→ Source data:
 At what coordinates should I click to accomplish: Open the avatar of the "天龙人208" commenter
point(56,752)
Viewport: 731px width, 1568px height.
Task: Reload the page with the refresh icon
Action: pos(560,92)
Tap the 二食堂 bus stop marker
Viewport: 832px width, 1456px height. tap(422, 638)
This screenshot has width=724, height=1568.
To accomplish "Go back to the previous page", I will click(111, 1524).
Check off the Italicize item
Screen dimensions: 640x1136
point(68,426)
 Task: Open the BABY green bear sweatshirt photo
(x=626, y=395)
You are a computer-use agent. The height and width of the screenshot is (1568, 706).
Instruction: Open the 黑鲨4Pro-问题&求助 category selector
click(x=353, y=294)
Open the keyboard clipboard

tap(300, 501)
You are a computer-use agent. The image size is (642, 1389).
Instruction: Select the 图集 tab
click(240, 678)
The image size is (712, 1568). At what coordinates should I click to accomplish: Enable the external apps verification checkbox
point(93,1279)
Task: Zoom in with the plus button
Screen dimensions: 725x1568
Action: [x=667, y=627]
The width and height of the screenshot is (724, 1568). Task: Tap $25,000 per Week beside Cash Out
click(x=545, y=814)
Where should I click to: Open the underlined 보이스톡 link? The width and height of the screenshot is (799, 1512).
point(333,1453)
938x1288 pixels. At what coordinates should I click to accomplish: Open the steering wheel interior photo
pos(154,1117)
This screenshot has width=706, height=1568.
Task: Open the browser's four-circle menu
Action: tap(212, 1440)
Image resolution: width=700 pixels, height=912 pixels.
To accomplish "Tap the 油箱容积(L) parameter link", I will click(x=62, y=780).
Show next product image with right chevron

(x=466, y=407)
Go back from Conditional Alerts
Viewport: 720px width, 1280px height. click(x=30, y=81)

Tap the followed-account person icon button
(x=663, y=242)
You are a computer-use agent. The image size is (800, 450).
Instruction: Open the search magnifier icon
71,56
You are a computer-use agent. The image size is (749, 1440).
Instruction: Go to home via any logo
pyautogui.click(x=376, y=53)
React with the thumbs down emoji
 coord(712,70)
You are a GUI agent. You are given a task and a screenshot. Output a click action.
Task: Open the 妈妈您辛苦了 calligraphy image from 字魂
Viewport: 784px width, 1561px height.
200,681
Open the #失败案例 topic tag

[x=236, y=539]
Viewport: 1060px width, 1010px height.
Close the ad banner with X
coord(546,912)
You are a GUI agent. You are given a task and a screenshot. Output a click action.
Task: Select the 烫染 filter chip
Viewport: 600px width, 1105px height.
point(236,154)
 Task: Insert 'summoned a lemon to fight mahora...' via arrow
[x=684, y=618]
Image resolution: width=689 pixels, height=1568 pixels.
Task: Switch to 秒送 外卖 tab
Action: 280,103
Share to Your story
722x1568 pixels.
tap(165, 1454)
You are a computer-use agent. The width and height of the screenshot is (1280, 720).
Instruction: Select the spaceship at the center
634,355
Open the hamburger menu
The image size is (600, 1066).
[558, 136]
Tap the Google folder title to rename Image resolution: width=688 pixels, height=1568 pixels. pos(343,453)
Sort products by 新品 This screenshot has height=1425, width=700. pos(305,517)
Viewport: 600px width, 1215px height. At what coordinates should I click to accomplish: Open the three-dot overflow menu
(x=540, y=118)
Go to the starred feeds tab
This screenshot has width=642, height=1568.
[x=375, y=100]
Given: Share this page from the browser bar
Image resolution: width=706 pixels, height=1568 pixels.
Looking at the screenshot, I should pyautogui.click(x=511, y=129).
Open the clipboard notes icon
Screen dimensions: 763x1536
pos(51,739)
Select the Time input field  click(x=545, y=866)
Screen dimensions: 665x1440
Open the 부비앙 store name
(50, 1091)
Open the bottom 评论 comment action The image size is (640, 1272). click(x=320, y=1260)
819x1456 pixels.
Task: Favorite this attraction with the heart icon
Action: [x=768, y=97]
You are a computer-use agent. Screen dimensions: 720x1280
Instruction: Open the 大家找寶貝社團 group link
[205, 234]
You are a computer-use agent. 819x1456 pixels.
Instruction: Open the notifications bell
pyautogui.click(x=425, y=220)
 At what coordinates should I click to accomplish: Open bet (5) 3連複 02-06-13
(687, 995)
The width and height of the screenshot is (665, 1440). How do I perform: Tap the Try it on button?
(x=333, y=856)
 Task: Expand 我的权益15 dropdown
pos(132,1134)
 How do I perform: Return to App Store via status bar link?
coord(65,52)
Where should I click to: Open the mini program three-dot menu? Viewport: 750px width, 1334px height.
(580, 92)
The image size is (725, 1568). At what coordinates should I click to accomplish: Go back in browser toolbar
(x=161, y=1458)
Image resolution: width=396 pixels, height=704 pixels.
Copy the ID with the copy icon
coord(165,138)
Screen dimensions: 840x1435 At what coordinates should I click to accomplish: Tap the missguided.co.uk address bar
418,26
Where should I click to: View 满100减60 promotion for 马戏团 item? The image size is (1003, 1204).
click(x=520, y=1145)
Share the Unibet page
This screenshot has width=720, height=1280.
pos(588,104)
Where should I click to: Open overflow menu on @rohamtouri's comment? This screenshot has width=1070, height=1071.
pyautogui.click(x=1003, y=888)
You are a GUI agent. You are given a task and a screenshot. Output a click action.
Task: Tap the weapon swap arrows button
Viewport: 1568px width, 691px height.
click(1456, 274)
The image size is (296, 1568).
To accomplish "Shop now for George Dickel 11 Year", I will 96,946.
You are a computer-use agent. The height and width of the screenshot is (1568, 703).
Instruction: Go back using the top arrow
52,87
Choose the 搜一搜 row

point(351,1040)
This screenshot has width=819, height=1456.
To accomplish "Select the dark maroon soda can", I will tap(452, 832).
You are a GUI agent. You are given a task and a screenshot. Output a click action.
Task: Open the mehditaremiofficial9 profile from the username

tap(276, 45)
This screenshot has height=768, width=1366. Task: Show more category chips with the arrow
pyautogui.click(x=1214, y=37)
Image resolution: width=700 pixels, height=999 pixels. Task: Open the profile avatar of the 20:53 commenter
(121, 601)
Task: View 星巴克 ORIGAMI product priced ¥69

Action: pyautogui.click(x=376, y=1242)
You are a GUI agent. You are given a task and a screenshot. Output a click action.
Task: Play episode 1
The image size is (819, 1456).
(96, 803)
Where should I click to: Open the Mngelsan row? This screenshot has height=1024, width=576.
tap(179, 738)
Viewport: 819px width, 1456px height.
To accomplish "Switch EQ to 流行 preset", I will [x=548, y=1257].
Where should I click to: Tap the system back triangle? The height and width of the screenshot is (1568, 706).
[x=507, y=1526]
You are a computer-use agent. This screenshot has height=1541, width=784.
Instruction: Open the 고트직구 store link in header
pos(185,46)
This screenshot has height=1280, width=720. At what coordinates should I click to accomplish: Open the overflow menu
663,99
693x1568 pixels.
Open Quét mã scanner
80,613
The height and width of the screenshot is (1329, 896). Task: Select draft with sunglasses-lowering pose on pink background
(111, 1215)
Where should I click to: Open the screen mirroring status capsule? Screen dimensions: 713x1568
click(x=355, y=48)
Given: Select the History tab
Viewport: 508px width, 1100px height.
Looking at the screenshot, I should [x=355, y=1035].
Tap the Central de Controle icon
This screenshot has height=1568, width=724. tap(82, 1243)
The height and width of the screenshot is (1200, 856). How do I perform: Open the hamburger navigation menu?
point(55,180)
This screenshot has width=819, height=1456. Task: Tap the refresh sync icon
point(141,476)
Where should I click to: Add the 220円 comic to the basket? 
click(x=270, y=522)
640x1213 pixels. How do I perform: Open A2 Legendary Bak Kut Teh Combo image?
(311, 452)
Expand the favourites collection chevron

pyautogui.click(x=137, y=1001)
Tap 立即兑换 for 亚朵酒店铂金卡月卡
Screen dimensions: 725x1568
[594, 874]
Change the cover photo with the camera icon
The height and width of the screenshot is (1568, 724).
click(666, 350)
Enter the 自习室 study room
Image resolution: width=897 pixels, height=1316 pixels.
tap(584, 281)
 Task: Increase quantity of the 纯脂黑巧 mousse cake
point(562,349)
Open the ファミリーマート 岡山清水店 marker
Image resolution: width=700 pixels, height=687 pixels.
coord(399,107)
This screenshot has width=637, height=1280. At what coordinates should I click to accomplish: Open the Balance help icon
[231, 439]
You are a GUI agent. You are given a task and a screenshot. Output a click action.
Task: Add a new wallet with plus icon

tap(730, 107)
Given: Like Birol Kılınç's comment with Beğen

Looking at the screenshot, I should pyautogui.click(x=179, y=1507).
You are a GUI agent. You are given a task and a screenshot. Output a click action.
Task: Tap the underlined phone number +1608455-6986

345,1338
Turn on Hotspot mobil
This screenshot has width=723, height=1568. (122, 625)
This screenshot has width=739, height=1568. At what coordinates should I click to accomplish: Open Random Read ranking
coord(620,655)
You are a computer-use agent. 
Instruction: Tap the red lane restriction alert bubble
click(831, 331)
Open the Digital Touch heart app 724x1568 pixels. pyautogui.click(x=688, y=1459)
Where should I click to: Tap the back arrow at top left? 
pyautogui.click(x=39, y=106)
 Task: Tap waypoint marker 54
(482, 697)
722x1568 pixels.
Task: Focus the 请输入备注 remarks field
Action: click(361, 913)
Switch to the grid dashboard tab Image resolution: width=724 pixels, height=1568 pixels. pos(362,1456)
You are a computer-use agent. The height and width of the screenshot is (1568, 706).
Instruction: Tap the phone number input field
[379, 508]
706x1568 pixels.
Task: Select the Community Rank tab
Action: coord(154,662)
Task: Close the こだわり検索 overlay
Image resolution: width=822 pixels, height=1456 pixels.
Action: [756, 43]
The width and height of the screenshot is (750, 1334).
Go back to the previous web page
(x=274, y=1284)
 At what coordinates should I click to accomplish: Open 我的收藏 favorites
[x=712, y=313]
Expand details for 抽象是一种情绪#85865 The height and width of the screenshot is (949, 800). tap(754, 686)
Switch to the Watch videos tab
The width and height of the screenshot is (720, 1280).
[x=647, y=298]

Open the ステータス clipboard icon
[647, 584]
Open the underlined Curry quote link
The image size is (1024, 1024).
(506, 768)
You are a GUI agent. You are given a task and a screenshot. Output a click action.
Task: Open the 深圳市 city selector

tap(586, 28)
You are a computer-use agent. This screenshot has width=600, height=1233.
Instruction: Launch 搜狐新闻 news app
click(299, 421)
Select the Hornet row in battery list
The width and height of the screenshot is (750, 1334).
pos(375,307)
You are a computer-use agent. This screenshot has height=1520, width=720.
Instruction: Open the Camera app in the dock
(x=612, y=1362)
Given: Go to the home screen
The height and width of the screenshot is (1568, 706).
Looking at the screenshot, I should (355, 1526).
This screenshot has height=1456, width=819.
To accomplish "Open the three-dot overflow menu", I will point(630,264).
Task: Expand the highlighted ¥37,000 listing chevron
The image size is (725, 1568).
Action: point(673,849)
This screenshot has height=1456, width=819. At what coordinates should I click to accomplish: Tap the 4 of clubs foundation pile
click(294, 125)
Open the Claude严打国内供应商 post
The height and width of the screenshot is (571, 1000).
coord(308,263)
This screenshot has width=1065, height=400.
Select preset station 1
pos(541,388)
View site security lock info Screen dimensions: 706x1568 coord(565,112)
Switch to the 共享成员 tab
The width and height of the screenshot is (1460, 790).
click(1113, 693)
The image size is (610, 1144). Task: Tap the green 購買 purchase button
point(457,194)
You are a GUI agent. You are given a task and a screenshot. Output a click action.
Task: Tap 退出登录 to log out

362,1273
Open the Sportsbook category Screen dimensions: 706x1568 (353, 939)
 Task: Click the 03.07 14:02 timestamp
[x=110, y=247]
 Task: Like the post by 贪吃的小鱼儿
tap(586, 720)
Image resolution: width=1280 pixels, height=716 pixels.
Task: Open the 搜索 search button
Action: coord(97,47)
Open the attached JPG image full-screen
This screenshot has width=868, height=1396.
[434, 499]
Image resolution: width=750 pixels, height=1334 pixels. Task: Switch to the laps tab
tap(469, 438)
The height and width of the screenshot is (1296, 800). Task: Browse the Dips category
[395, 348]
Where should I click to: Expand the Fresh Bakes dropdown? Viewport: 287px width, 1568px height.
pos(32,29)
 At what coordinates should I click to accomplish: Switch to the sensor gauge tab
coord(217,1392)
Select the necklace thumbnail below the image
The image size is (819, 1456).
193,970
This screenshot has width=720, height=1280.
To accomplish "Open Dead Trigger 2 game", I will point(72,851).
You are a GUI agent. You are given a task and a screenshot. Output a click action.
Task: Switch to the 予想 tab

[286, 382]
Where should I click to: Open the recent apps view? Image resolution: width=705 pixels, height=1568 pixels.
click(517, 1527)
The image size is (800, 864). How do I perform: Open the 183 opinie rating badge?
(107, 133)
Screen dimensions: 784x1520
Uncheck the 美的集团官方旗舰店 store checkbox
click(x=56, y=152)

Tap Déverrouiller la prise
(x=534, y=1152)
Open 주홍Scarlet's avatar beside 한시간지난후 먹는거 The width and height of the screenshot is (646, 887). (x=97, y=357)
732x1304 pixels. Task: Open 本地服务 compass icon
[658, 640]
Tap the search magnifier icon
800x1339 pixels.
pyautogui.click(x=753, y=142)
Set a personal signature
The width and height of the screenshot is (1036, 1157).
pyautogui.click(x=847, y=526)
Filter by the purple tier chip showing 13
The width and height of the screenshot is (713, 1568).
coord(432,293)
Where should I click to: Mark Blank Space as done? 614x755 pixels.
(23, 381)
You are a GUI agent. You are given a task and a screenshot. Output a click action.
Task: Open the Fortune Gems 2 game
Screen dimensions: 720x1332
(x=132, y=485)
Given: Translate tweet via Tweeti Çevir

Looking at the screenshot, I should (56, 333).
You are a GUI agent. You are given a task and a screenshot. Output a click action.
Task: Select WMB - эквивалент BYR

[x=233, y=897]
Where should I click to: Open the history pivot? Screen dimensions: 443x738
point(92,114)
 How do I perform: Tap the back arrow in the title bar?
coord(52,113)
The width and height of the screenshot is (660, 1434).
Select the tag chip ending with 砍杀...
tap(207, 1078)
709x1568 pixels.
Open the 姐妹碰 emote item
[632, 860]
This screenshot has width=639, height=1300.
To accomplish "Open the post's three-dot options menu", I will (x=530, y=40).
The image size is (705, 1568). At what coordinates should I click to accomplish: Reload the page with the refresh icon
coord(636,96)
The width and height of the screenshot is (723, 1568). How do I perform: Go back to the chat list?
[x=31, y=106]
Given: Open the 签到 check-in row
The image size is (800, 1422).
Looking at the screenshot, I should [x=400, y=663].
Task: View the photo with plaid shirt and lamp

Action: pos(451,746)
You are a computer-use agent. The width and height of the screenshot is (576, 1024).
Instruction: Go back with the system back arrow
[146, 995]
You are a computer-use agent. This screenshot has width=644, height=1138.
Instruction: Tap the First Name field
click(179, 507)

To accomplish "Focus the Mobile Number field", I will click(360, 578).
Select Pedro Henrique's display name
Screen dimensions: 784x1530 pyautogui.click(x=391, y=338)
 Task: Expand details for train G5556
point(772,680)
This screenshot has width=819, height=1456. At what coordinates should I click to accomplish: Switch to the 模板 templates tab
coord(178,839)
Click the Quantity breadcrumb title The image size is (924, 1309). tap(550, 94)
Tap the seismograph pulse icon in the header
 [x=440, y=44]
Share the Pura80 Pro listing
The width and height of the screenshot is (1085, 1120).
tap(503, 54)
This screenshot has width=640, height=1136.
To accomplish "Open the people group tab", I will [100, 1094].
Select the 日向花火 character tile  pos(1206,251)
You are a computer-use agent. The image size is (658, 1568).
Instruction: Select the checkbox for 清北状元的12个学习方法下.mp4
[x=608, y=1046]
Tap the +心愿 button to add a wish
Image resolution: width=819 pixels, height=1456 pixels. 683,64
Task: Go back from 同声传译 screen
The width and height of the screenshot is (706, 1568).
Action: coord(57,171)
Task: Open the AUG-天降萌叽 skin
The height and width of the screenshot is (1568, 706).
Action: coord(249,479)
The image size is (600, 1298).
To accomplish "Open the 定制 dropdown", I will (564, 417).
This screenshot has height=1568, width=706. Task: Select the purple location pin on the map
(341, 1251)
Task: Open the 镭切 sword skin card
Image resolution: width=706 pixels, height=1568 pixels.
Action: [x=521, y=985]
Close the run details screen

→ Stated exercise:
Render everything from the line containing "Open the Digital" down to the line containing "[x=647, y=298]", both included, as a numbered list, leaving out any blank lines.

→ Response to this exercise:
1. Open the Digital Touch heart app 724x1568 pixels. pyautogui.click(x=688, y=1459)
2. Where should I click to: Tap the back arrow at top left? 
3. pyautogui.click(x=39, y=106)
4.  Task: Tap waypoint marker 54
5. (482, 697)
6. 722x1568 pixels.
7. Task: Focus the 请输入备注 remarks field
8. Action: click(361, 913)
9. Switch to the grid dashboard tab Image resolution: width=724 pixels, height=1568 pixels. pos(362,1456)
10. You are a computer-use agent. The height and width of the screenshot is (1568, 706).
11. Instruction: Tap the phone number input field
12. [379, 508]
13. 706x1568 pixels.
14. Task: Select the Community Rank tab
15. Action: coord(154,662)
16. Task: Close the こだわり検索 overlay
17. Image resolution: width=822 pixels, height=1456 pixels.
18. Action: [756, 43]
19. The width and height of the screenshot is (750, 1334).
20. Go back to the previous web page
21. (x=274, y=1284)
22.  At what coordinates should I click to accomplish: Open 我的收藏 favorites
23. [x=712, y=313]
24. Expand details for 抽象是一种情绪#85865 The height and width of the screenshot is (949, 800). tap(754, 686)
25. Switch to the Watch videos tab
26. The width and height of the screenshot is (720, 1280).
27. [x=647, y=298]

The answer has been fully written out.